POEM OF THE DAY - "Lost Father"

So this weekend, we celebrate fathers, right? This poem is about a father/son relationship that in the end, may not be the happy ending most people desire, but it speaks volumes to boys and men around the world who as children longed for their fathers. In my case, it was what it was. The journey that God had me on didn't include my biological father but He (God) put men (real men) in my life that set examples for me of what real men were. They helped nurture me, guided me, chastised me, and taught my how to conduct myself in public, in the presence of women and my elders. They taught me that respect was more than a word, it was an action and in order to get it, you had to give it....but to never automatically expect it. They taught me that being a man meant more than, dick or driving a Cadillac, more than fighting or pissing behind a tree. I learned about how to take care of the sick, how to feed a stray dog and how to stretch a dollar. I learned how to cut my own grass and take out a little time to cut my neighbors too or to say a kind word to the brother that was down on his luck and then give him a swig from the flask tucked away in your coat pocket. I learned how to fix a flat and build a dog house, but most importantly, stand up for what I believed in and never be to proud to say, I am sorry. They taught me how to pray and cry out to God but at the same time, hold back tears in an attempt to look strong for others who needed your strength. I learned how to hug another man without feeling or looking, "soft". I ultimately learned that no matter how strong or invincible you may seem, we all grow old and at one point in our lives, will have to depend on someone else to help us make it from day to day and then, in the end, we die and leave this earth in hopes that something we did, "right" stays in the heart of some young man we leave behind.

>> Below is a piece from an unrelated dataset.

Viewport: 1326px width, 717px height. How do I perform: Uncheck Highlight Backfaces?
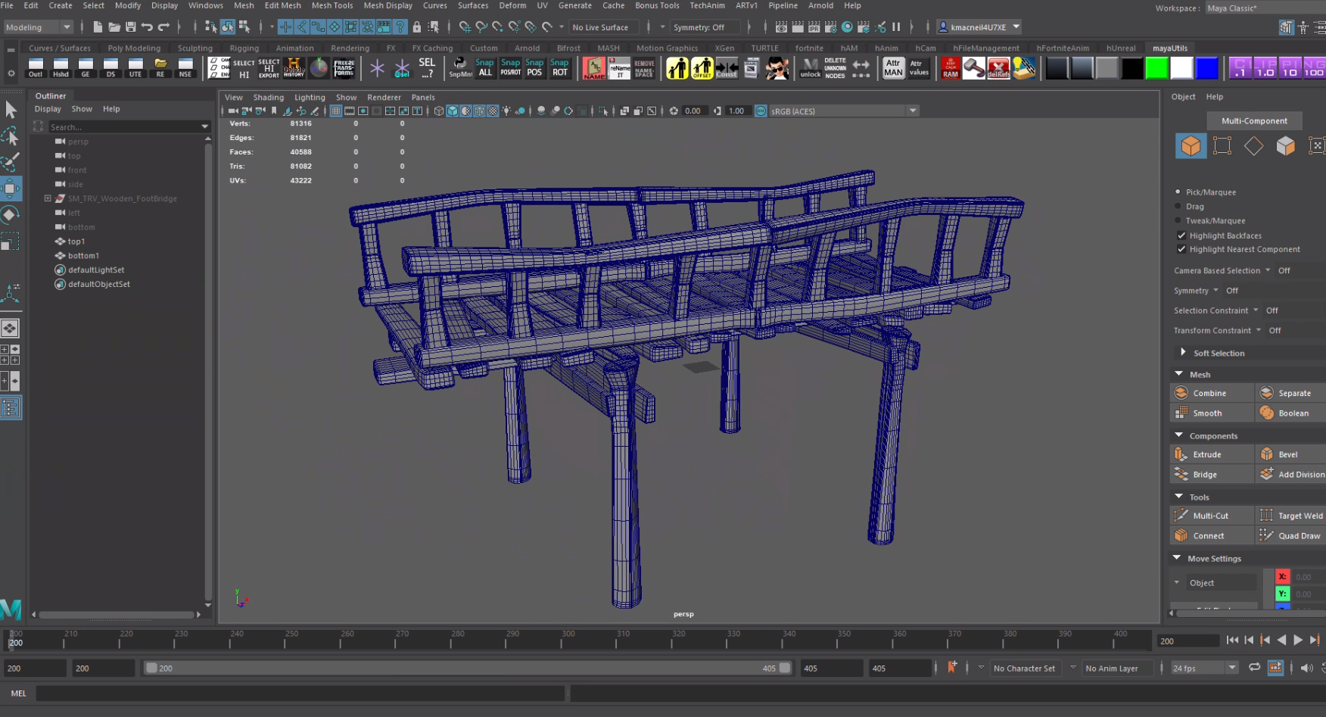click(x=1182, y=235)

Wow, God is good and while on this Fathers day, I can't say that I am going all out for my old man. But I do thank God that he is alive and healthy and hope that he finds that much needed inner peace concerning his relationship with his children because I sure haven't. Read with a grain of salt...


Lost Father

Alas, my long-lost father to me has returned
to tell me of things I’d already learned.
I opened the door and welcomed him in
to sit and tell of where he had been.
I showed no emotion, not even a smile,
he started to cry and stare for a while.
He looked me down from my head to my feet,
placed his hand on my shoulder in a manner so sweet.
Looked me in my eyes and proceeded to say,
“Son, let me tell you why I went away.”
Before he could start, I cut in with haste
but choked at the startled look on his face.
“I know who you are and I know where you’ve been
so I won’t start with remembering when
as a child the wonderful things that I missed
as other boys played football, kited and fished
with their fathers who loved them enough to stay,
to lead, protect and show them the way.
Taught them to love, respect and then
showed them how to become real men.
Who was there on graduation day?
Just my mama, but that’s O.K.
I always felt that it was a shame
that you weren’t around but I carried your name.
Dear sir, you see now I’m 40 years old
but remember as a child the truth was then told
of the real reason you chose to walk away
and why you have come to my door today.
You felt the need to stray for a while
while my mother was carrying an unborn child.
Even the reality of the story was whack,
mother always said one day you’d come back.
So now that you’re old and alone
you need a place that you can call home.
But I’m sorry, my friend, my home is full
with the love that you left … and that’s no bull.
I haven’t yet learned just how to forgive
you for the life that you chose to live.
I’ll ask you to leave now to close my door
to my home and my heart to hurt no more.”
As he turned in anguish and walked away
I knew I would regret what I did that day.
So then, about a week after my deed,
I pulled out my morning paper to read.
Just curious to know of who had passed
I saved the death section to look through last.
When I turned the page, I froze in time
and stared in eyes that were just like mine.
I felt the hurt, I carried the shame
but managed to notice they misspelled his name.
Canyou is spelled with a capital “C”,
last name, F-O-R-G-I-V-M-E.
I sat in this horror and for hours I cried
that alas, my long-lost father had died.